## ITEMS:
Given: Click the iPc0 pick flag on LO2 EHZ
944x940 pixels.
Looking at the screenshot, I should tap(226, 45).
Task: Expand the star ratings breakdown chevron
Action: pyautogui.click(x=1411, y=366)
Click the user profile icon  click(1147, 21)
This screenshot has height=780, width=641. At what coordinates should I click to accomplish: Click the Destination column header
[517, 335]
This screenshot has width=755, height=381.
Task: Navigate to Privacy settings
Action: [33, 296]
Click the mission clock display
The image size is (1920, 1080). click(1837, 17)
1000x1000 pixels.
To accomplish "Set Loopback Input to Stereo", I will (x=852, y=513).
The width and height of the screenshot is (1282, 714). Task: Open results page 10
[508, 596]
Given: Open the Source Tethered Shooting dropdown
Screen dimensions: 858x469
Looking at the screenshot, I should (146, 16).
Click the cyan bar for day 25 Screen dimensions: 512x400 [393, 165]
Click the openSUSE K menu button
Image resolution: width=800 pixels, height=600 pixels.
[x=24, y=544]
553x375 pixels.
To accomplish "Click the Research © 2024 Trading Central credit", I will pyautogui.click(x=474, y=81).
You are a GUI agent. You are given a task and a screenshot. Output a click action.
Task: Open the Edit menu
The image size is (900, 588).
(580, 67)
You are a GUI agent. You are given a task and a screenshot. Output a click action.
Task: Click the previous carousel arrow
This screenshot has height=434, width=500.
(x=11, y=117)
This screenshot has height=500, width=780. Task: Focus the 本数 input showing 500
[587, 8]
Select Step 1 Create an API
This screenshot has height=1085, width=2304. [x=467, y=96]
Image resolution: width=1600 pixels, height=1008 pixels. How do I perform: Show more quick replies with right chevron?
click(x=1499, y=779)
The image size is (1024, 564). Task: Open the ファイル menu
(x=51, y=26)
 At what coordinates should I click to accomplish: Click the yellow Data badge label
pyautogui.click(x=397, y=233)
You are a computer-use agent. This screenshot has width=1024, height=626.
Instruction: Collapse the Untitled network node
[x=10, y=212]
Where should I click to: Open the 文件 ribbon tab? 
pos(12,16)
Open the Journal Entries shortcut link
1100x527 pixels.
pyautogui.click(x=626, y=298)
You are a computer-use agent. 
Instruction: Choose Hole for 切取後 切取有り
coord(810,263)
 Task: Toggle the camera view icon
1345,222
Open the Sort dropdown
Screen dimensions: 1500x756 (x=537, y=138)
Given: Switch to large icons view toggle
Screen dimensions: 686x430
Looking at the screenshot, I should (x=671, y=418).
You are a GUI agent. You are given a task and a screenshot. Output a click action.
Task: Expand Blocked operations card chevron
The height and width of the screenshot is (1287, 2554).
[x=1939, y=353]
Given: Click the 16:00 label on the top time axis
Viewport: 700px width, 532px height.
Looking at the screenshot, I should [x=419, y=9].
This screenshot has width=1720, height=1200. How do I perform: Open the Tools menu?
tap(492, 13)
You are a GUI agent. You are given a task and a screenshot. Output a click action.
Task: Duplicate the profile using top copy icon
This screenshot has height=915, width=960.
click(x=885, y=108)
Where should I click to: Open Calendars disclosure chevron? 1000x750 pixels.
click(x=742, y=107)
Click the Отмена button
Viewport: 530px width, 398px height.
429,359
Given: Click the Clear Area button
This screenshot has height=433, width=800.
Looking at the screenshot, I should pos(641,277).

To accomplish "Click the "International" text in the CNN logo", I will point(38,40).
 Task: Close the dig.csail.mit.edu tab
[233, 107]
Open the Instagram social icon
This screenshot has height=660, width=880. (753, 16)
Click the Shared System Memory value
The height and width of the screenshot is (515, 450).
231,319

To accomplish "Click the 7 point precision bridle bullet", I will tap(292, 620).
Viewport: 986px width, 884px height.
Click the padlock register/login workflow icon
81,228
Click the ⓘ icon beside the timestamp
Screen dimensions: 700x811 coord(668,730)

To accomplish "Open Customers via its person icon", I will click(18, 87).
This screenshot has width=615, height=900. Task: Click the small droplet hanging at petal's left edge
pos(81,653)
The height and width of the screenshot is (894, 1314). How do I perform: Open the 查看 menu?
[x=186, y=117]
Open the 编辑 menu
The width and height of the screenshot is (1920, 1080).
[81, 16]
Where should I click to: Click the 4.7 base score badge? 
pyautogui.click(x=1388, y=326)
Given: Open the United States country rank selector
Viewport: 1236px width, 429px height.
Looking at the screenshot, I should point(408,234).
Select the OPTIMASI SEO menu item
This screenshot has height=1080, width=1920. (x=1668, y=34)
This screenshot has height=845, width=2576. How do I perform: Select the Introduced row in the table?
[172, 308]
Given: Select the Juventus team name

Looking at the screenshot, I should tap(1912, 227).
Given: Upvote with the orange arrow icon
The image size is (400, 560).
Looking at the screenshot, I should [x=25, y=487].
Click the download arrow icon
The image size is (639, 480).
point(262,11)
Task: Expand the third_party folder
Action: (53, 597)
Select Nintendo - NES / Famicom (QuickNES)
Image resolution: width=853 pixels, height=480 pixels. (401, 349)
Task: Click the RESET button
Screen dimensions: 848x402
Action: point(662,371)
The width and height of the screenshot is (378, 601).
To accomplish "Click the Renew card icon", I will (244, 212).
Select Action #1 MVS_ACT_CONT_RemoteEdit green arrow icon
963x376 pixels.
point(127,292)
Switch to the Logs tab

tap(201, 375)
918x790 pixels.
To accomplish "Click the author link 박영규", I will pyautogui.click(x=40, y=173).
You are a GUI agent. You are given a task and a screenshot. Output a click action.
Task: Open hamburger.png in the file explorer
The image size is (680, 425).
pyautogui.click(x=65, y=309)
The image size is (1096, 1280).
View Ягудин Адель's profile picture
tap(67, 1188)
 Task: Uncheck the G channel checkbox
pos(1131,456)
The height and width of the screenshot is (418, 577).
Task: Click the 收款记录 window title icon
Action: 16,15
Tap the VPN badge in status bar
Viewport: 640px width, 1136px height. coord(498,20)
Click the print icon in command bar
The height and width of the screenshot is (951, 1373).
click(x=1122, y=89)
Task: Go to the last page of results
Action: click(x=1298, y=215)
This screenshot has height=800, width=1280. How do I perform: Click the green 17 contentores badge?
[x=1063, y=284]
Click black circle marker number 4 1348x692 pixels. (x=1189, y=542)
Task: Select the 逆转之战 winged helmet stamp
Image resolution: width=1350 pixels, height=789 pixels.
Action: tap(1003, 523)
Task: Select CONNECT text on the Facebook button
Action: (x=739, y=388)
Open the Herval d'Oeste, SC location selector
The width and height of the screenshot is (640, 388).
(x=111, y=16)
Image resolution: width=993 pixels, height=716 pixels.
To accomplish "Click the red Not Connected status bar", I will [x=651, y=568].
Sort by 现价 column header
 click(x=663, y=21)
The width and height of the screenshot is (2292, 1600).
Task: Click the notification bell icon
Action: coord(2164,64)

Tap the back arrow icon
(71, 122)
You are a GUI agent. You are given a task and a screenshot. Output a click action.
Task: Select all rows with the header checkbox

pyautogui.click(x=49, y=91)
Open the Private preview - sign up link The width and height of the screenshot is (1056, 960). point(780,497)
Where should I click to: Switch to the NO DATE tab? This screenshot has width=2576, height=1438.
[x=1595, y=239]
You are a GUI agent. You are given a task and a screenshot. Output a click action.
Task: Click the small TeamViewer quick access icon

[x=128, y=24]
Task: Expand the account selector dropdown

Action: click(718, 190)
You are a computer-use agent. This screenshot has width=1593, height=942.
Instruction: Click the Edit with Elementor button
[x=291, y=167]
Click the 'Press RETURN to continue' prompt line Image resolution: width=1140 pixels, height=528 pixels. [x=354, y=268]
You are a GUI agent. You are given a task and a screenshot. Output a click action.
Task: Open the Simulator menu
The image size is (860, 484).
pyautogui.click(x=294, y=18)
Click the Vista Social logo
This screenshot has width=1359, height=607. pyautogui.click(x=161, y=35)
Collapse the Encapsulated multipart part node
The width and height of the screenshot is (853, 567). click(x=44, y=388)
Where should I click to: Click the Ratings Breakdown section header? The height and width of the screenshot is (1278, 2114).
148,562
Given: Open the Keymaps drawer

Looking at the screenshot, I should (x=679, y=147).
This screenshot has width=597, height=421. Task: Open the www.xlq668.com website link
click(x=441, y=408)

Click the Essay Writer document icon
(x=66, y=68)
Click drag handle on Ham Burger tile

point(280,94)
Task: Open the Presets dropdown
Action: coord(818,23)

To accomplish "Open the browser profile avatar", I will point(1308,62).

## JOB:
Present the lines above, from the line with "Open the Journal Entries shortcut link" to the line with "I will point(38,40).", as a Markdown table. Use a Row column for the row number and a Line column for the line itself, and leave out blank lines.

## SOLVED EXERCISE:
| Row | Line |
|---|---|
| 1 | Open the Journal Entries shortcut link |
| 2 | 1100x527 pixels. |
| 3 | pyautogui.click(x=626, y=298) |
| 4 | You are a computer-use agent.  |
| 5 | Instruction: Choose Hole for 切取後 切取有り |
| 6 | coord(810,263) |
| 7 |  Task: Toggle the camera view icon |
| 8 | 1345,222 |
| 9 | Open the Sort dropdown |
| 10 | Screen dimensions: 1500x756 (x=537, y=138) |
| 11 | Given: Switch to large icons view toggle |
| 12 | Screen dimensions: 686x430 |
| 13 | Looking at the screenshot, I should (x=671, y=418). |
| 14 | You are a GUI agent. You are given a task and a screenshot. Output a click action. |
| 15 | Task: Expand Blocked operations card chevron |
| 16 | The height and width of the screenshot is (1287, 2554). |
| 17 | [x=1939, y=353] |
| 18 | Given: Click the 16:00 label on the top time axis |
| 19 | Viewport: 700px width, 532px height. |
| 20 | Looking at the screenshot, I should [x=419, y=9]. |
| 21 | This screenshot has width=1720, height=1200. How do I perform: Open the Tools menu? |
| 22 | tap(492, 13) |
| 23 | You are a GUI agent. You are given a task and a screenshot. Output a click action. |
| 24 | Task: Duplicate the profile using top copy icon |
| 25 | This screenshot has height=915, width=960. |
| 26 | click(x=885, y=108) |
| 27 | Where should I click to: Open Calendars disclosure chevron? 1000x750 pixels. |
| 28 | click(x=742, y=107) |
| 29 | Click the Отмена button |
| 30 | Viewport: 530px width, 398px height. |
| 31 | 429,359 |
| 32 | Given: Click the Clear Area button |
| 33 | This screenshot has height=433, width=800. |
| 34 | Looking at the screenshot, I should pos(641,277). |
| 35 | To accomplish "Click the "International" text in the CNN logo", I will point(38,40). |